(Provided records)

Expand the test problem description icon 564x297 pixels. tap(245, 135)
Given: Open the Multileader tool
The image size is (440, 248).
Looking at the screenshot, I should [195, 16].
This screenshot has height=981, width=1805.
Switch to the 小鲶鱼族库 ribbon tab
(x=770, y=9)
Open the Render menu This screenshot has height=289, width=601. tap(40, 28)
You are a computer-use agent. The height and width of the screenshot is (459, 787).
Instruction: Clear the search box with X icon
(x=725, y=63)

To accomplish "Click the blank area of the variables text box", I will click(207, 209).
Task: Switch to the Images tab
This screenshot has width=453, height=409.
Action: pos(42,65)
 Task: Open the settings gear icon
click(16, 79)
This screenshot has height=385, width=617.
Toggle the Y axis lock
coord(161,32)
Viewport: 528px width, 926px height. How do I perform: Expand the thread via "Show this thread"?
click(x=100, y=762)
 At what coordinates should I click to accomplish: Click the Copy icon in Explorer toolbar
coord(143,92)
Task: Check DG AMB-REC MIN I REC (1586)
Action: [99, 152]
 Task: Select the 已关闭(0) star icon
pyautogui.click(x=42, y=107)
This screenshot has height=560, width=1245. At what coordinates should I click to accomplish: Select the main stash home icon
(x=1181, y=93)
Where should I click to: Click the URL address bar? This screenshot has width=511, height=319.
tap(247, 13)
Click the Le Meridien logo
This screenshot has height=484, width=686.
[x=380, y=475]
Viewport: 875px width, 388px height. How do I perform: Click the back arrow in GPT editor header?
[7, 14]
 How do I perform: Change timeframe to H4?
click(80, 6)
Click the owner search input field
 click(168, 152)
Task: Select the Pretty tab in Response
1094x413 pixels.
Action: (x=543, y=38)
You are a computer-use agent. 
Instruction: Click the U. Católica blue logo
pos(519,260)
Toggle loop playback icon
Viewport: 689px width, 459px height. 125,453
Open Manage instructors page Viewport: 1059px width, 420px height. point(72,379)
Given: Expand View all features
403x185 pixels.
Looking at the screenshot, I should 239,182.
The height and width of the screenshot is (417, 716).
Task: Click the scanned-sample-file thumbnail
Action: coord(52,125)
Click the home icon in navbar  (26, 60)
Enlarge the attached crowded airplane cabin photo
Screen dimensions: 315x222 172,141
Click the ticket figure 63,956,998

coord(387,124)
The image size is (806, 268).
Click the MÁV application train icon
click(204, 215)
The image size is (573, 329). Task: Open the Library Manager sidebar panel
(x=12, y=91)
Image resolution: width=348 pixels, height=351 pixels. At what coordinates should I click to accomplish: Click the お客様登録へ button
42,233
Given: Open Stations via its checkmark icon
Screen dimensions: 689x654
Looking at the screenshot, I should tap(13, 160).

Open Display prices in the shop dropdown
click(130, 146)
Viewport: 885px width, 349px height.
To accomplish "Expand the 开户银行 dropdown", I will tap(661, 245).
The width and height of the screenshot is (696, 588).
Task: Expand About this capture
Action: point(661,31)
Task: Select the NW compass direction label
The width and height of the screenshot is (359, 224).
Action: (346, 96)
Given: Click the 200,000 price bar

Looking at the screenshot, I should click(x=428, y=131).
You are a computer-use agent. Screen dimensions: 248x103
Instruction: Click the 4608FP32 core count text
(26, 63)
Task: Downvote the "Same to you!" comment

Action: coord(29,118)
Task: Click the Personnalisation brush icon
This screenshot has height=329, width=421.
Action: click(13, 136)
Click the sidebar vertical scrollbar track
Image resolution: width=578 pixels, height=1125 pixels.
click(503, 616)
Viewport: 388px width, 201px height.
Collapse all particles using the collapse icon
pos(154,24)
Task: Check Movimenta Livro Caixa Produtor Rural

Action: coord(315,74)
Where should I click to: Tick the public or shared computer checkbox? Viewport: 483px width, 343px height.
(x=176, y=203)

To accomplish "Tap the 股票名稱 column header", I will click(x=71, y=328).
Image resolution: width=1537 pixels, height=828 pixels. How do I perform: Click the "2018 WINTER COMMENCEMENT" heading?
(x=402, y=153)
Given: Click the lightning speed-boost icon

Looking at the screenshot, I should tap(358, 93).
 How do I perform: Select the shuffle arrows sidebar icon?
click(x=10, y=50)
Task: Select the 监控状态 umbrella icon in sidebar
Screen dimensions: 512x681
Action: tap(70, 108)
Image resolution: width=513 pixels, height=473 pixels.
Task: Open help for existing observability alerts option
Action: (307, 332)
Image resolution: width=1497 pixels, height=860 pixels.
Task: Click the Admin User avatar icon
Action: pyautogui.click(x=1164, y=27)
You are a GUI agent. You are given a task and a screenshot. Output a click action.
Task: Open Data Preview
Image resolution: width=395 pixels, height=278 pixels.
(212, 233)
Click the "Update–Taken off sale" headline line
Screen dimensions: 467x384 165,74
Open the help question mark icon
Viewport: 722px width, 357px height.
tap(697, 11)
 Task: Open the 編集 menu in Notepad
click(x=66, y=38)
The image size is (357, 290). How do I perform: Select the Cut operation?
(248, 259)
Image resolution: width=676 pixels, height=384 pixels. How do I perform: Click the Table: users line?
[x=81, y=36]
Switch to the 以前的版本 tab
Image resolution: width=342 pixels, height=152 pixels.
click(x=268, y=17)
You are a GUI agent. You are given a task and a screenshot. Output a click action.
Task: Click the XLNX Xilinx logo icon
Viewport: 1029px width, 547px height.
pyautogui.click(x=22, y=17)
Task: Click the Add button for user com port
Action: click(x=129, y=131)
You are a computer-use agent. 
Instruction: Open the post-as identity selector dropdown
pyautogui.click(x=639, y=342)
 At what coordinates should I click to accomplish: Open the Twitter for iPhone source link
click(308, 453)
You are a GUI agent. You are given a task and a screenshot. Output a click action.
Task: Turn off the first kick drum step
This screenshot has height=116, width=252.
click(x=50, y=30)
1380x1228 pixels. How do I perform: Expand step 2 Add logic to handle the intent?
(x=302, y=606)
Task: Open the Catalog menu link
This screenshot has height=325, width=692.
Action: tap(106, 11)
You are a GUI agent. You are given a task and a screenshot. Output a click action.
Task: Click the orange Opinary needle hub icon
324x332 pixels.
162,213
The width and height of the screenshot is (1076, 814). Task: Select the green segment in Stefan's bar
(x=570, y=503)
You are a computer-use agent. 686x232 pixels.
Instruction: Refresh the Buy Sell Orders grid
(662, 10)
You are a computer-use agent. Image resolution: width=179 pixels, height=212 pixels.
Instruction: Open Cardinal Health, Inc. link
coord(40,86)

(End Provided records)

What to do: Your answer must be the full listing, copied exactly.

Reply to the exercise:
Expand the test problem description icon 564x297 pixels. tap(245, 135)
Given: Open the Multileader tool
The image size is (440, 248).
Looking at the screenshot, I should [195, 16].
This screenshot has height=981, width=1805.
Switch to the 小鲶鱼族库 ribbon tab
(x=770, y=9)
Open the Render menu This screenshot has height=289, width=601. tap(40, 28)
You are a computer-use agent. The height and width of the screenshot is (459, 787).
Instruction: Clear the search box with X icon
(x=725, y=63)

To accomplish "Click the blank area of the variables text box", I will click(207, 209).
Task: Switch to the Images tab
This screenshot has width=453, height=409.
Action: pos(42,65)
 Task: Open the settings gear icon
click(16, 79)
This screenshot has height=385, width=617.
Toggle the Y axis lock
coord(161,32)
Viewport: 528px width, 926px height. How do I perform: Expand the thread via "Show this thread"?
click(x=100, y=762)
 At what coordinates should I click to accomplish: Click the Copy icon in Explorer toolbar
coord(143,92)
Task: Check DG AMB-REC MIN I REC (1586)
Action: [99, 152]
 Task: Select the 已关闭(0) star icon
pyautogui.click(x=42, y=107)
This screenshot has height=560, width=1245. At what coordinates should I click to accomplish: Select the main stash home icon
(x=1181, y=93)
Where should I click to: Click the URL address bar? This screenshot has width=511, height=319.
tap(247, 13)
Click the Le Meridien logo
This screenshot has height=484, width=686.
[x=380, y=475]
Viewport: 875px width, 388px height. How do I perform: Click the back arrow in GPT editor header?
[7, 14]
 How do I perform: Change timeframe to H4?
click(80, 6)
Click the owner search input field
 click(168, 152)
Task: Select the Pretty tab in Response
1094x413 pixels.
Action: (x=543, y=38)
You are a computer-use agent. 
Instruction: Click the U. Católica blue logo
pos(519,260)
Toggle loop playback icon
Viewport: 689px width, 459px height. 125,453
Open Manage instructors page Viewport: 1059px width, 420px height. point(72,379)
Given: Expand View all features
403x185 pixels.
Looking at the screenshot, I should 239,182.
The height and width of the screenshot is (417, 716).
Task: Click the scanned-sample-file thumbnail
Action: coord(52,125)
Click the home icon in navbar  (26, 60)
Enlarge the attached crowded airplane cabin photo
Screen dimensions: 315x222 172,141
Click the ticket figure 63,956,998

coord(387,124)
The image size is (806, 268).
Click the MÁV application train icon
click(204, 215)
The image size is (573, 329). Task: Open the Library Manager sidebar panel
(x=12, y=91)
Image resolution: width=348 pixels, height=351 pixels. At what coordinates should I click to accomplish: Click the お客様登録へ button
42,233
Given: Open Stations via its checkmark icon
Screen dimensions: 689x654
Looking at the screenshot, I should tap(13, 160).

Open Display prices in the shop dropdown
click(130, 146)
Viewport: 885px width, 349px height.
To accomplish "Expand the 开户银行 dropdown", I will tap(661, 245).
The width and height of the screenshot is (696, 588).
Task: Expand About this capture
Action: point(661,31)
Task: Select the NW compass direction label
The width and height of the screenshot is (359, 224).
Action: (346, 96)
Given: Click the 200,000 price bar

Looking at the screenshot, I should click(x=428, y=131).
You are a computer-use agent. Screen dimensions: 248x103
Instruction: Click the 4608FP32 core count text
(26, 63)
Task: Downvote the "Same to you!" comment

Action: coord(29,118)
Task: Click the Personnalisation brush icon
This screenshot has height=329, width=421.
Action: click(13, 136)
Click the sidebar vertical scrollbar track
Image resolution: width=578 pixels, height=1125 pixels.
click(503, 616)
Viewport: 388px width, 201px height.
Collapse all particles using the collapse icon
pos(154,24)
Task: Check Movimenta Livro Caixa Produtor Rural

Action: coord(315,74)
Where should I click to: Tick the public or shared computer checkbox? Viewport: 483px width, 343px height.
(x=176, y=203)

To accomplish "Tap the 股票名稱 column header", I will click(x=71, y=328).
Image resolution: width=1537 pixels, height=828 pixels. How do I perform: Click the "2018 WINTER COMMENCEMENT" heading?
(x=402, y=153)
Given: Click the lightning speed-boost icon

Looking at the screenshot, I should tap(358, 93).
 How do I perform: Select the shuffle arrows sidebar icon?
click(x=10, y=50)
Task: Select the 监控状态 umbrella icon in sidebar
Screen dimensions: 512x681
Action: tap(70, 108)
Image resolution: width=513 pixels, height=473 pixels.
Task: Open help for existing observability alerts option
Action: (307, 332)
Image resolution: width=1497 pixels, height=860 pixels.
Task: Click the Admin User avatar icon
Action: pyautogui.click(x=1164, y=27)
You are a GUI agent. You are given a task and a screenshot. Output a click action.
Task: Open Data Preview
Image resolution: width=395 pixels, height=278 pixels.
(212, 233)
Click the "Update–Taken off sale" headline line
Screen dimensions: 467x384 165,74
Open the help question mark icon
Viewport: 722px width, 357px height.
tap(697, 11)
 Task: Open the 編集 menu in Notepad
click(x=66, y=38)
The image size is (357, 290). How do I perform: Select the Cut operation?
(248, 259)
Image resolution: width=676 pixels, height=384 pixels. How do I perform: Click the Table: users line?
[x=81, y=36]
Switch to the 以前的版本 tab
Image resolution: width=342 pixels, height=152 pixels.
click(x=268, y=17)
You are a GUI agent. You are given a task and a screenshot. Output a click action.
Task: Click the XLNX Xilinx logo icon
Viewport: 1029px width, 547px height.
pyautogui.click(x=22, y=17)
Task: Click the Add button for user com port
Action: click(x=129, y=131)
You are a computer-use agent. 
Instruction: Open the post-as identity selector dropdown
pyautogui.click(x=639, y=342)
 At what coordinates should I click to accomplish: Open the Twitter for iPhone source link
click(308, 453)
You are a GUI agent. You are given a task and a screenshot. Output a click action.
Task: Turn off the first kick drum step
This screenshot has height=116, width=252.
click(x=50, y=30)
1380x1228 pixels. How do I perform: Expand step 2 Add logic to handle the intent?
(x=302, y=606)
Task: Open the Catalog menu link
This screenshot has height=325, width=692.
Action: tap(106, 11)
You are a GUI agent. You are given a task and a screenshot. Output a click action.
Task: Click the orange Opinary needle hub icon
324x332 pixels.
162,213
The width and height of the screenshot is (1076, 814). Task: Select the green segment in Stefan's bar
(x=570, y=503)
You are a computer-use agent. 686x232 pixels.
Instruction: Refresh the Buy Sell Orders grid
(662, 10)
You are a computer-use agent. Image resolution: width=179 pixels, height=212 pixels.
Instruction: Open Cardinal Health, Inc. link
coord(40,86)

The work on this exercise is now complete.